> _Passage given_:
— Start —

Thread: WIP: collect frequency statistics for arrays
WIP patch of statistics collection for arrays is attached. It generally copies statistics collection for tsvector, but there are following differencies:
1) Default comparison, hash and equality function for element data type is used (from corresponding default operator classes).
2) Operators @> and && don't takes care about element occurence count in array, i.e. '{1}':int[] @> '{1,1}':int[] and so on. That's why statistics collection and selectivity estimation functions takes care about uniqueness counting of array element.
3) array_typanalyze collects frequency of null element into separate value (like maximum and minimum frequencies in ts_typanalyze). Currently it is not used in selectivity estimation, but it can be useful in future.
Also I've faced with following problems:
1) Do selectivity estimation for ANY and ALL keywords seems not so easy as for operators because their selectivity is estimating inside planner. So it's required to modify planner to do selectivity estimation for these keywords. Probably I'm missing something.
2) I didn't implement selectivity estimation for "column <@ const" and "column == const" cases. The problem of "column <@ const" case is that we need to estimate frequency of occurence of any element not in const. We can try to collect statistics of frequency of all elements which is not in most common elements based on assumption of their independent occurence. But I'm not sure that this statistic will be precise enough. "column == const" case have also another problem. @> and && operators don't takes care about element occurence count and order while == operator require exact match. That's why statistics for @> and && operators can be applied to == very approximately.
3) I need to test selectivity estimation for arrays. But it's hard to understand which distributions is typical for arrays. For example, we know that data in tsvector is based on natural language data, so we can assume something about data distribution in tsvector. But we don't know almost nothing about data in arrays because it can hold any data (tsvector also can holds any data, but it using for non nutural language data is out of purpose).
With best regards,
Alexander Korotkov.
Attachment
On Wed, Feb 23, 2011 at 10:00 AM, Alexander Korotkov <aekorotkov@gmail.com> wrote: > WIP patch of statistics collection for arrays is attached. Please add this patch to the currently open CommitFest at https://commitfest.postgresql.org/action/commitfest_view/open -- Robert Haas EnterpriseDB: http://www.enterprisedb.com The Enterprise PostgreSQL Company
Second version of patch attached. Main changes:
1) ANY and ALL keywords handling.
2) Collecting statistics of array length. It is used in "column <@ const".
3) Relatively accurate estimation of "column <@ const" selectivity. This estimation is most hard part of patch. I'm warrying that there could be too expensibe calculations for estimation. Also, likely current comments don't clearify anything...
With best regards,
Alexander Korotkov.

— End —

> _Dataset items_:
— Start —

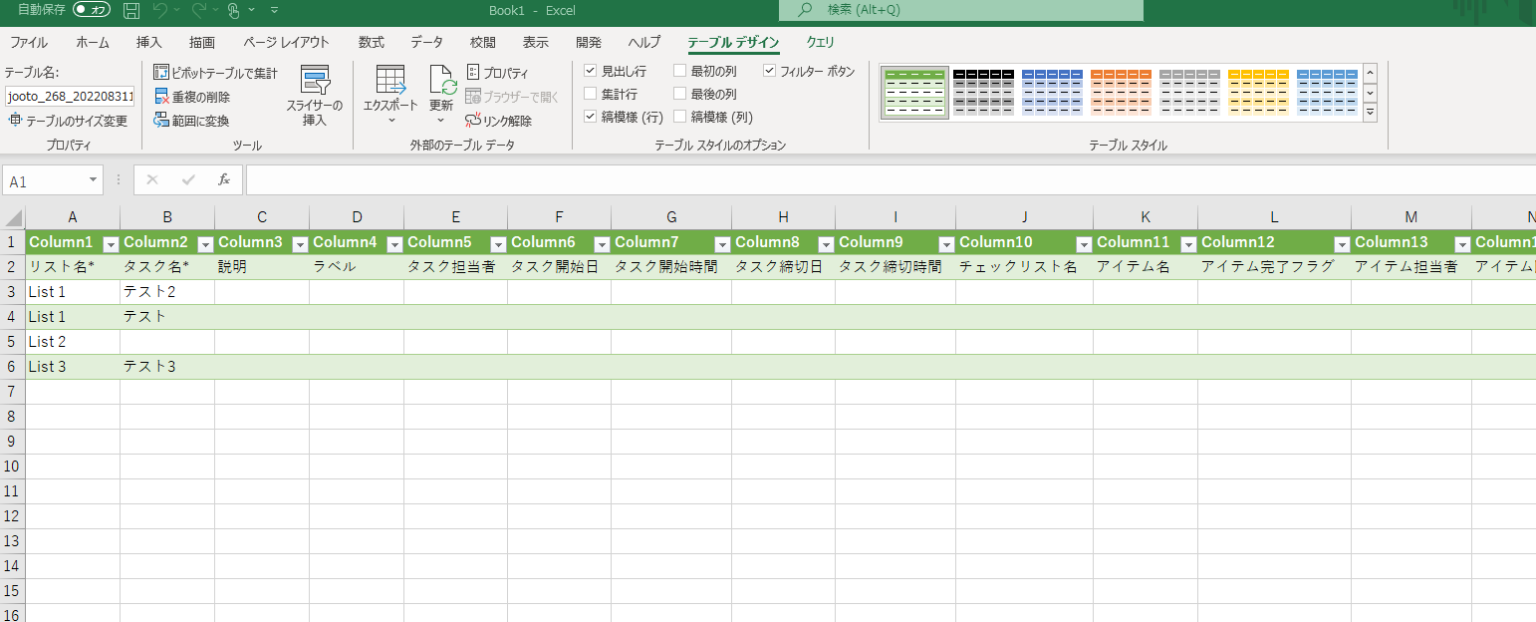
Task: Enable the Total Row (集計行) checkbox
Action: pyautogui.click(x=589, y=95)
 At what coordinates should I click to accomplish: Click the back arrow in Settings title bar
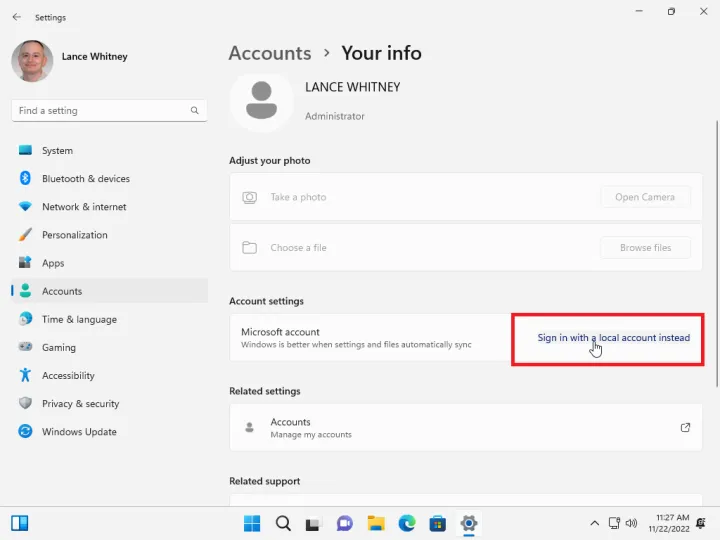pos(16,17)
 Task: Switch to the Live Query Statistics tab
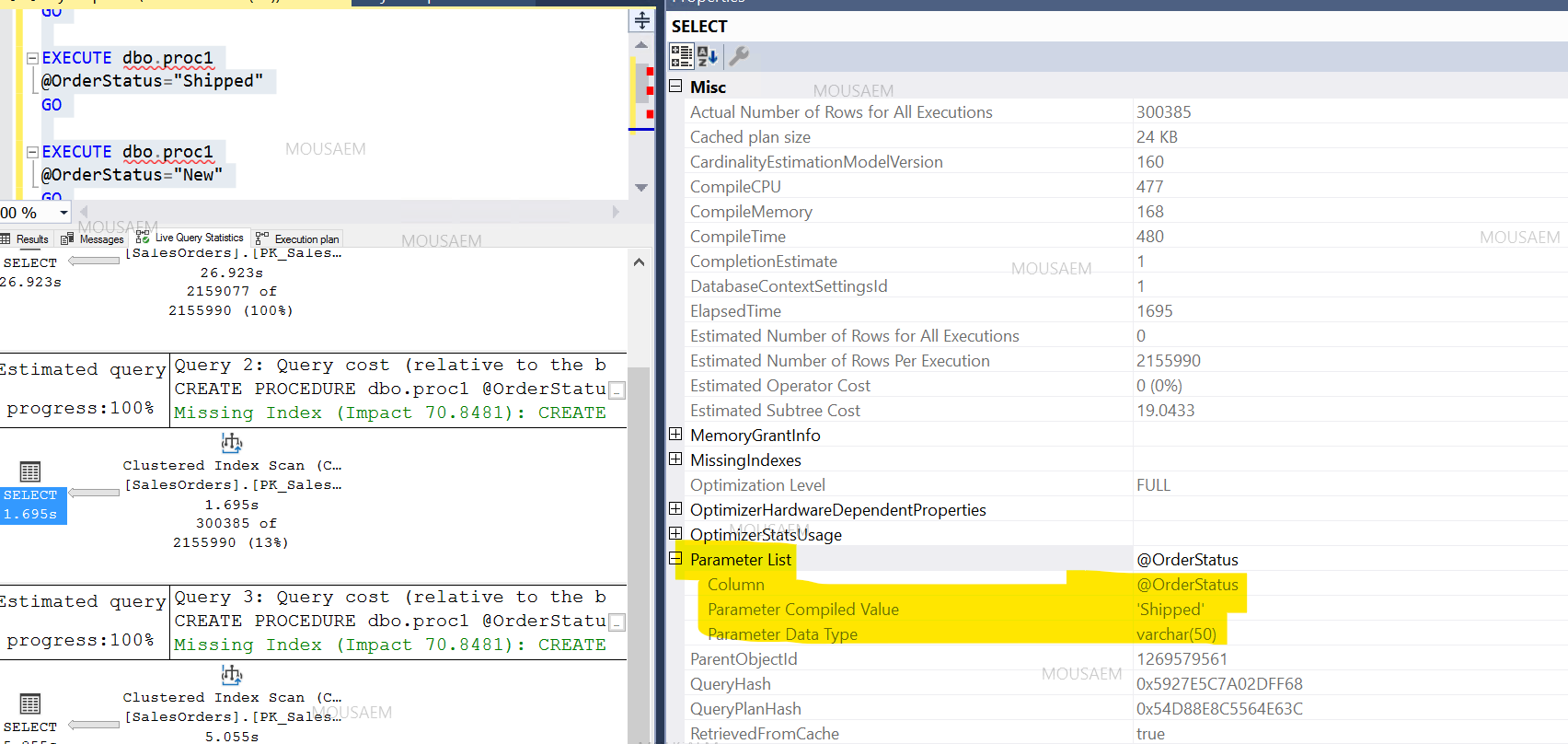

— End —

> _Required task_:
Write the next part of the mailing-list thread on collecting frequency statistics for arrays, picking up after its final message.

> _Reply to the exercise_:
Attachment
I forgot to commit before diff. Here is correct version.
------
With best regards,
Alexander Korotkov.
With best regards,
Alexander Korotkov.
Attachment
On Mon, May 23, 2011 at 6:54 PM, Alexander Korotkov <aekorotkov@gmail.com> wrote: > Second version of patch attached. Main changes: > 1) ANY and ALL keywords handling. > 2) Collecting statistics of array length. It is used in "column <@ const". > 3) Relatively accurate estimation of "column <@ const" selectivity. This > estimation is most hard part of patch. I'm warrying that there could be too > expensibe calculations for estimation. Also, likely current comments don't > clearify anything... Just had a brief look at this ahead of starting review. Initial comments are that the code is well structured and I doubt there will be problems at the code level. Looks like a good patch. At the moment I see no tests. If this code will be exercised by existing tests then you should put some notes with the patch to explain that, or at least provide some pointers as to how I might test this. Also, I'd like to see some more explanation. Either in comments, or just as a post to hackers. That saves me time, but we need to be clear about what this does and does not do, what it might do in the future etc.. 3+ years from now we need to be able to remember what the code was supposed to do. You will forget yourself in time, if you write enough patches. Based on this, I think you'll be writing quite a few more. And of course, a few lines for the docs also. -- Simon Riggs http://www.2ndQuadrant.com/ PostgreSQL Development, 24x7 Support, Training & Services
On Fri, Jun 10, 2011 at 9:03 PM, Simon Riggs <simon@2ndquadrant.com> wrote:
------Initial comments are that the code is well structured and I doubtthere will be problems at the code level. Looks like a good patch.
I'm worrying about perfomance of "column <@ const" estimation. It takes O(m*(n+m)) of time, where m - const length and n - statistics target. Probably, it can be too slow is some some cases.
At the moment I see no tests. If this code will be exercised by
existing tests then you should put some notes with the patch to
explain that, or at least provide some pointers as to how I might test
this.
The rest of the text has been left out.